Джону Уильямсу было двадцать семь лет. Спустя несколько дней его так описывала «Таймс»: ростом примерно пять футов девять дюймов, приятные манеры, располагающая наружность. И добавляла, что он не хромой. Уильямс был обычным моряком, как-то вместе с Марром ходил на «Дуврском замке» и, вернувшись из своего последнего плавания в начале октября 1811 года на судне Ост-Индской компании «Роксбургский замок», немедленно собрал моряцкий сундучок и занял комнату в «Грушевом дереве», где уже жил раньше. Здесь был его дом в Англии и, возможно, единственный дом на свете. Возвращаясь из плаваний, он отдавал заработанное мистеру Вермилло, считая его своим банкиром, и пользовался радушием его жены, которая с радостью принимала приятного, честного жильца, аккуратного в доме, внимательного к ней и любезного с ее знакомыми, особенно женского пола. По образованию и манере одеваться он превосходил обычного моряка, хорошо писал и был требователен к своему платью и внешности. Неудивительно, что иногда его принимали за джентльмена, и он не спешил развеять это впечатление. Уильямс был фатоватым молодым человеком с худощавой фигурой и копной светлых вьющихся волос поразительно редкого песочного цвета, которые обрамляли его красивое, хотя и довольно безвольное лицо. Те, кого покоряли его открытые манеры, как правило женщины, называли их милыми. А мужчины, судившие о людях другими мерками, – вкрадчивыми. Уильямс был горячего нрава, легко ввязывался в ссоры и драки, и неизменно ему доставалось больше других. Мужчинам нравилось подтрунивать над ним и провоцировать. Его реакция их забавляла – она была вполне предсказуемой, особенно если его заставали в подпитии. Поэтому неудивительно, что среди его знакомых было много женщин и совсем мало мужчин. О его семье и происхождении ничего не было известно. Однако все соглашались, что раз он сам и по своему образованию настолько выше обычного моряка, то должен иметь в прошлом какую-то тайну, которая объясняет его теперешний образ жизни.

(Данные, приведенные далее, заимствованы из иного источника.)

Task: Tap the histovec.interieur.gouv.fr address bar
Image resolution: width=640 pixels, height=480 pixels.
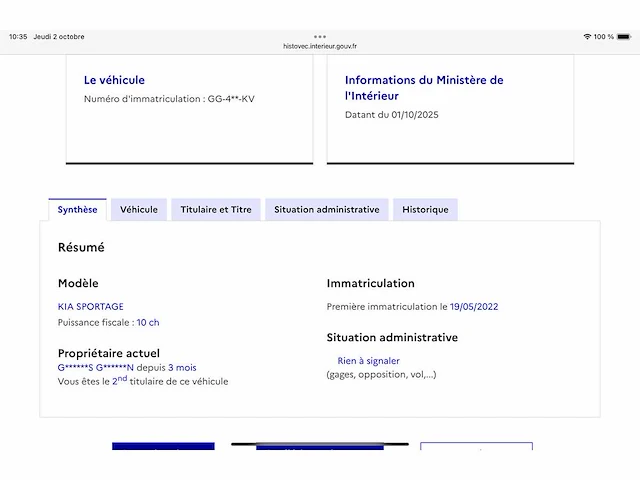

«Грушевое дерево» Уильямс явно считал недостойным для себя местом, но делить комнату с двумя другими матросами – это все, что он мог себе позволить. Эта гостиница была типичным заведением, построенным на берегу на потребу моряков. Шумная жизнь в ней сосредотачивалась в пивной. Во дворе постоянно сновали люди. Жильцы питались в задней комнате. Стирали, как правило, под струей из насоса во дворе. Хотя сюда регулярно приходила невестка хозяйки миссис Райс и брала в стирку белье у тех, кто имел возможность заплатить.
Как многие моряки, Уильямс, возвратившись на сушу из полного опасностей и трудностей плавания и соскучившись по женскому обществу, жил на широкую ногу. Он не испытывал желания строить планы на будущее. И ему не было присуще усердие и прилежание Марра, чтобы месяцами упорно трудиться в надежде, что в будущем работа принесет ему небольшое вознаграждение и шанс обустроить собственный дом. А если деньги подходили к концу, оставался ломбард и возможность сыграть в вист, крибидж, патт или семь очков. Когда ресурсы совершенно истощались, его ждал очередной корабль и очередное плавание. А пока Лондон предлагал довольно развлечений: медвежьи травли, публичные казни, ухаживание за женщинами по вечерам в Королевском театре на Уэллклоуз-сквер, шумные попойки в печально известных клубах «Петушок и курочка», очень характерных для разнузданной веселости века. В них молодые люди встречались с проститутками, пили и горланили до утра песни. Когда же развлечения приедались, настоящее тяготило, а будущее казалось унылым, оставалось единственное утешение – пить. Спиртное, игра, затем человек погрязал в долгах. Вот звенья той цепи, которая приковывала бедняков к их невзгодам. Цепи слишком крепкой, чтобы ее разорвать, и не было никаких свидетельств, чтобы Уильямс пытался это сделать.
Из опубликованного 24 декабря в «Таймс» сообщения о первом допросе Уильямса очевидно, что выдвинутые против него обвинения не серьезнее, чем против дюжины других подозреваемых. И невольно приходишь к выводу: ему просто не повезло, что его не отпустили.